======== Trecho do documento
Por: CARLOS ROSA MOREIRA
02/06/2023
08:21:52
CONCEIÇÃO

As rodas traseiras giravam frenéticas no mesmo lugar, giravam como se girassem no ar. Começou a cair uma chuva fina. Alguns passageiros do ônibus foram ajudar o jipe e outros perambulavam pela estrada, um deles chegou até o nosso carro. O Studebaker era valente, meu pai pensou em enfrentar o lamaçal, mas depois da desventura do jipe permaneceu agarrado ao volante com a cara colada ao vidro, imaginando o que fazer. O passageiro do ônibus puxou assunto com ele:
‒ Se eu fosse você, dava meia-volta,
andava um pouco pra trás e cortava pelo Chico Tobias. Lá num faz essa lama.
Meu pai conversou um pouco com o
homem, depois girou a chave e deu meia- volta.
Nesse dia conheci outro caminho para
Conceição. Tão bonito quanto o principal, bordejando as meias-laranjas transformadas em pastos com chumaços de mata no
cocoruto. Naqueles meus poucos anos achava a viagem para Conceição a mais linda
do mundo. Lembro-me de que minha mãe ligou o rádio do carro, e a canção
combinou com a paisagem: tocava Olhando
para o céu.
Eu dormia no quarto da frente da
casa dos meus avós paternos, numa cama junto à janela que dava direto para a
calçada. Na manhã seguinte à nossa chegada, a primeira manhã das grandes férias
de verão, os trinados de advertência dos bem-te-vis me acordaram. Até hoje
tenho na memória os chamados matinais dos bem-te-vis pousados no bambuzal do
morro logo acima do prédio da Lyra. A
chuva tinha ido embora e o céu de Macabu despejava seu azul sem igual sobre o
verde, e o verde brilhava e aconchegava Conceição, parecia protegê-la,
aninhando-a num berço colorido e alegre.
Meu avô já havia saído para o
trabalho. Durante décadas fez e refez o curto trajeto de sua casa à Farmácia
Moreira. Eu tomei café com leite acompanhado pelo pão e pelas roscas salgadas
da padaria do Itamar, e saí. Do outro lado da rua, no quintal da casa dos meus bisavós maternos, o jambeiro
mostrava tentadores pontos avermelhados; e debruçado sobre o muro, o pé de abiu
espalhava seus galhos com frutos polpudos precocemente amarelos. Minha bisavó
Mariana me acenou da janela; quase ao mesmo tempo meu bisavô Etelvino chegava a
cavalo. Às vezes ele me dava umas pratas e eu ia direto à venda do Jonas comprar
bolas de gude. Eu guardava as bolebas num saquinho de filó. Tinha uns olhinhos lisos, brilhantes e sem jaças,
além de várias gudes comuns. Somava isso tudo às sementes negras do fruto da
saboneteira que havia bem na esquina da praça, em frente ao armazém do Laerte.
Aquelas bolinhas negras não valiam tanto quanto as gudes, mas eram aceitas no
jogo.
================
======== Material fornecido
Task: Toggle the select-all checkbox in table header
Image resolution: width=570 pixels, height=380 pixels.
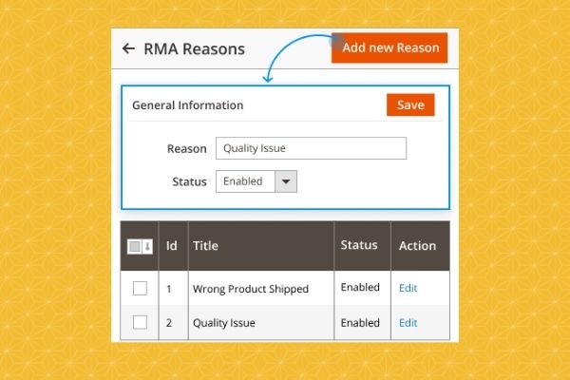Action: (x=134, y=246)
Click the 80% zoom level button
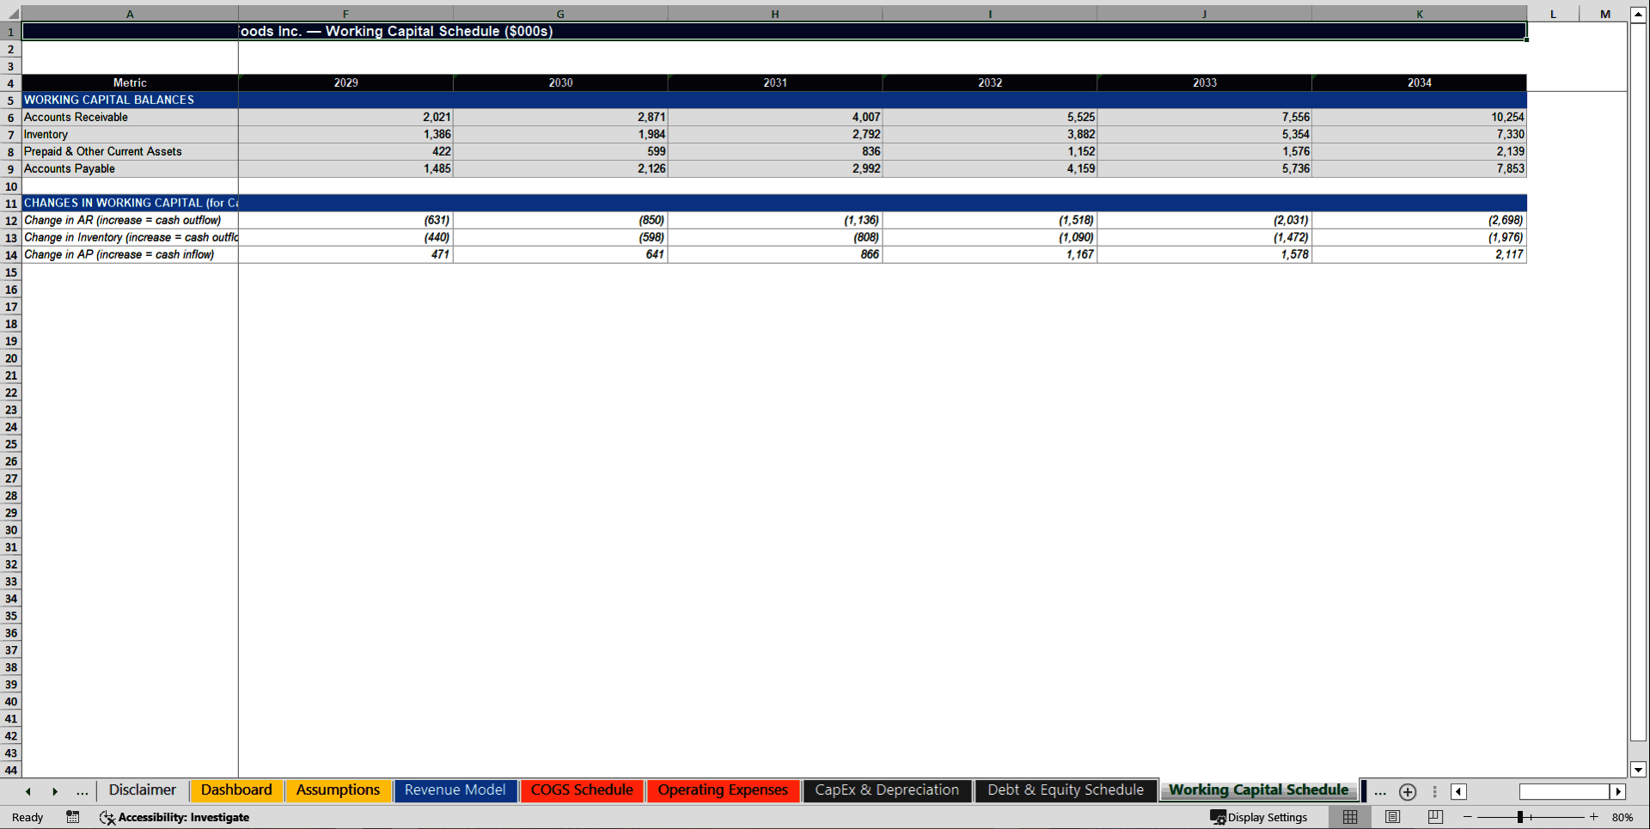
================
Atualize a parte da crônica sobre Conceição, começando em "Meu pai conversou" e indo até "para o céu.", com "rádio" trocado por "toca-fitas".

Meu pai conversou um pouco com o
homem, depois girou a chave e deu meia- volta.
Nesse dia conheci outro caminho para
Conceição. Tão bonito quanto o principal, bordejando as meias-laranjas transformadas em pastos com chumaços de mata no
cocoruto. Naqueles meus poucos anos achava a viagem para Conceição a mais linda
do mundo. Lembro-me de que minha mãe ligou o toca-fitas do carro, e a canção
combinou com a paisagem: tocava Olhando
para o céu.